But these proposals continue to remain under the consideration of the Government and its sub-comittees, which according to an MLA, seems like tactics to delay the revival packages instead of rejecting them.

Expressing apprehension, official sources told Business Line that the Government, with an estimated pubic debt burden of around Rs 41,700 crore, might find it difficult to dole out funds for reviving the units, which have been identified as unviable by the ERC.
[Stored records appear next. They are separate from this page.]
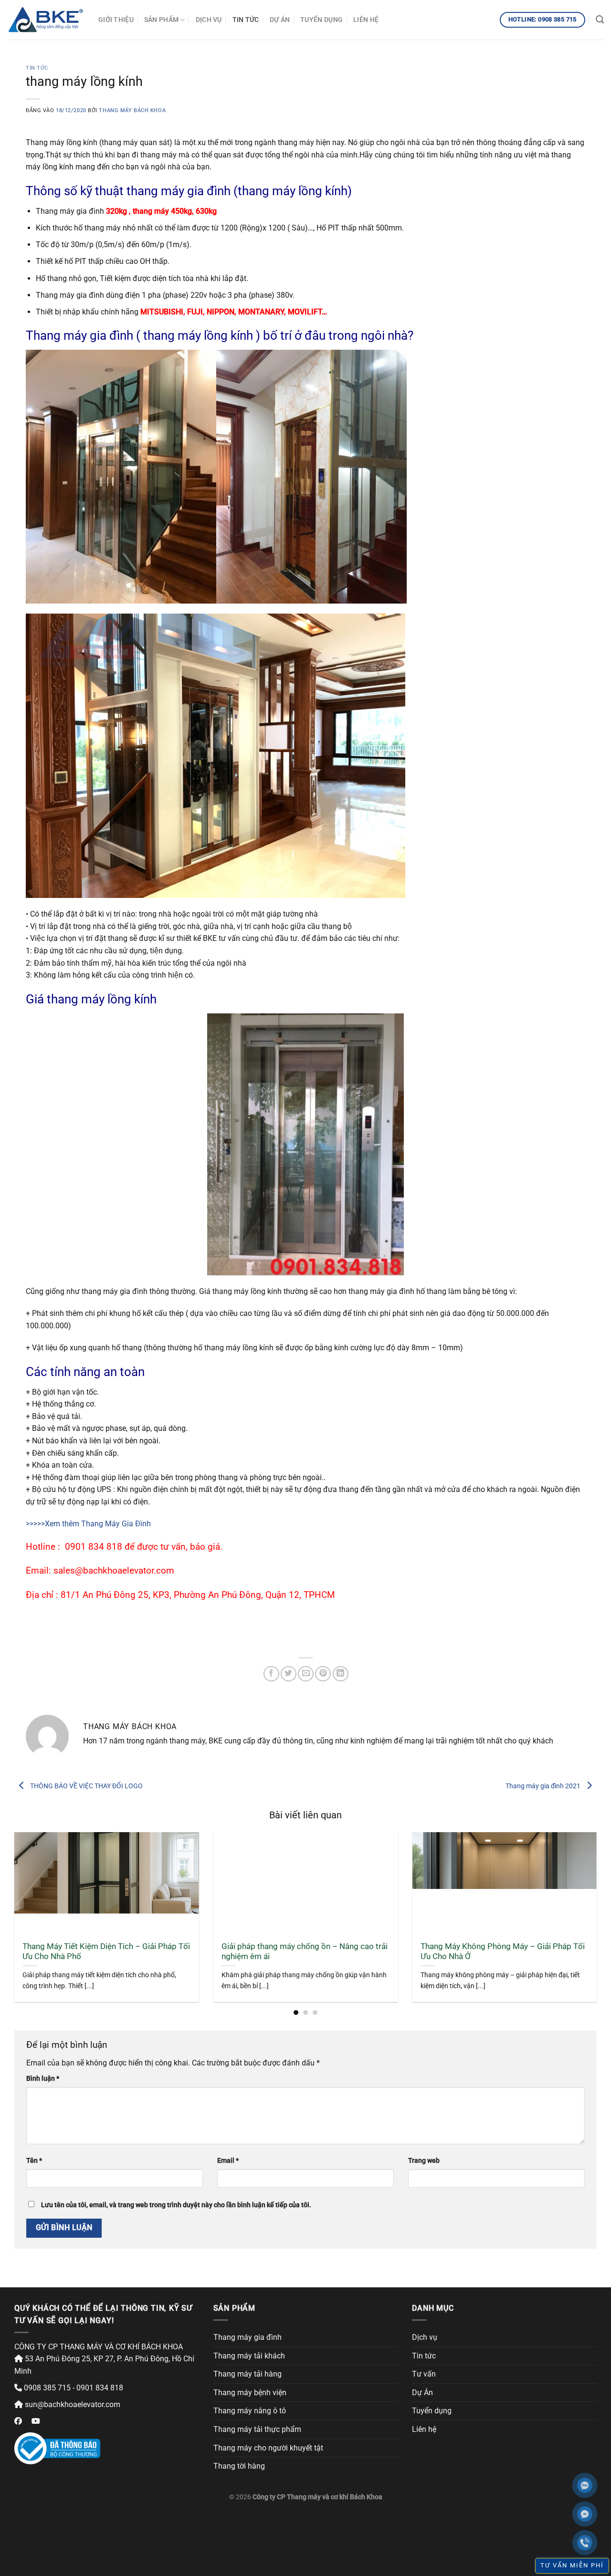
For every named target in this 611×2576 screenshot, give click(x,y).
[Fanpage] (18, 2421)
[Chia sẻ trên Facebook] (271, 1674)
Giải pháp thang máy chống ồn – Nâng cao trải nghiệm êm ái (304, 1951)
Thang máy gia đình (247, 2337)
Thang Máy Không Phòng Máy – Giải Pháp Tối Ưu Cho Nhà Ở (503, 1951)
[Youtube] (36, 2421)
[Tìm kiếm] (600, 20)
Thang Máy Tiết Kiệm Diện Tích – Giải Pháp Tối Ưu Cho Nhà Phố (106, 1951)
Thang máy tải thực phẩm (257, 2429)
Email (228, 2161)
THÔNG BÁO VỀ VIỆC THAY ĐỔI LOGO (86, 1785)
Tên (34, 2161)
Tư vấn (424, 2373)
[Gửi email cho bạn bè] (306, 1674)
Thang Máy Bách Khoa (132, 110)
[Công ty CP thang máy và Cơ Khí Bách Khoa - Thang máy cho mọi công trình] (45, 19)
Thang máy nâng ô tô (249, 2410)
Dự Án (280, 20)
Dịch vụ (209, 20)
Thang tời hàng (239, 2466)
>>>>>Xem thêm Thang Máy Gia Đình (88, 1523)
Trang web (424, 2161)
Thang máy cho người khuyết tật (268, 2447)
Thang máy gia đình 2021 (544, 1785)
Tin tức (245, 20)
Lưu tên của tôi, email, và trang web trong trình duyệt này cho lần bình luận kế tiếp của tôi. (176, 2205)
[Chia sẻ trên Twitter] (288, 1674)
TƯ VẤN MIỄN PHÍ (572, 2565)
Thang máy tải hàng (247, 2373)
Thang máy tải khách (249, 2355)
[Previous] (31, 1894)
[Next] (580, 1894)
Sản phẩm (161, 20)
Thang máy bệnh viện (249, 2392)
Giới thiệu (116, 20)
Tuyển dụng (321, 20)
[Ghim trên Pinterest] (323, 1674)
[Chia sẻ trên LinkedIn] (340, 1674)
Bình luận (42, 2079)
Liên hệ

According to them, Autokast and KSDP together received Rs 6.5 crore from the State Government soon after the disinvestment policy was announced in 1991. These two enterprises in Alapuzha district have only about 600 employees. The ERC had pointed out that "such a huge amount would have made a substantial welfare impact in a district like Alapuzha if it had been spent judiciously on several sectors."

The State Government, which will be getting an ADB loan of $775 million for modernisation of government programmes, including restructuring/reforms of SLPEs, is said to have included the ERC's recommendations in its agreement with the ADB.

The ERC approach paper, approved by the Government as the framework for implementing SLPE reforms, has identified 11 manufacturing SLPEs as priorities. Such reforms will help reduce the fiscal burden of the public enterprise sector and thereby contribute towards achieving fiscal sustainability. The ADB funding to initiate reforms and enable the State Government to restructure, sell or close 11 SLPEs was approved by the Government on October 5, 2002.

According to the sources, SLPEs are vulnerable to national and international competition that has recently intensified as a result of India's WTO commitments. SLPEs' productivity has also declined owing to inadequate investment. Kerala has 111 SLPEs out of the 1,071 in the country, employing 1.25 lakh people. Sixty-three manufacturing SLPEs employ 53,270, while the traditional industries (coir, cashew and handloom) employ 22,234. In State-owned plantation and agro-industries, 8,850 people are employed.

According to Dr K. Ravi Raman of the Centre for Development Studies, Thiruvananthapuram, the ADB specifications are repressive. As part of the restructuring of SLPEs, the State will have to assure a minimum annual "net attrition rate of one per cent," and the approval and extension of a Voluntary Retirement Scheme and an Employee Separation Scheme to all categories of workers. It would have to implement the recommendations of the ERC to the effect of accepting "alternative systems of management, including privatisation, disinvestment, merger, management contracts and leasing."

The State would be well advised to first stop further borrowing from the ADB and to dispense with the ADB policy package, and, second, to renounce the path of externally driven neo-liberal reforms, he said.

ADB's $775 million loan — more than Rs 3,700 crore — as is envisaged now is meant to launch three sets of reforms :(i) modernisation of Government programmes and fiscal reforms with a quota of $375 million, including co-finance by the Netherlands for $75 million (ii) the power sector reforms (iii) the Urban Development, Environmental Improvement and Poverty Reduction Programme, each being apportioned $200 million respectively.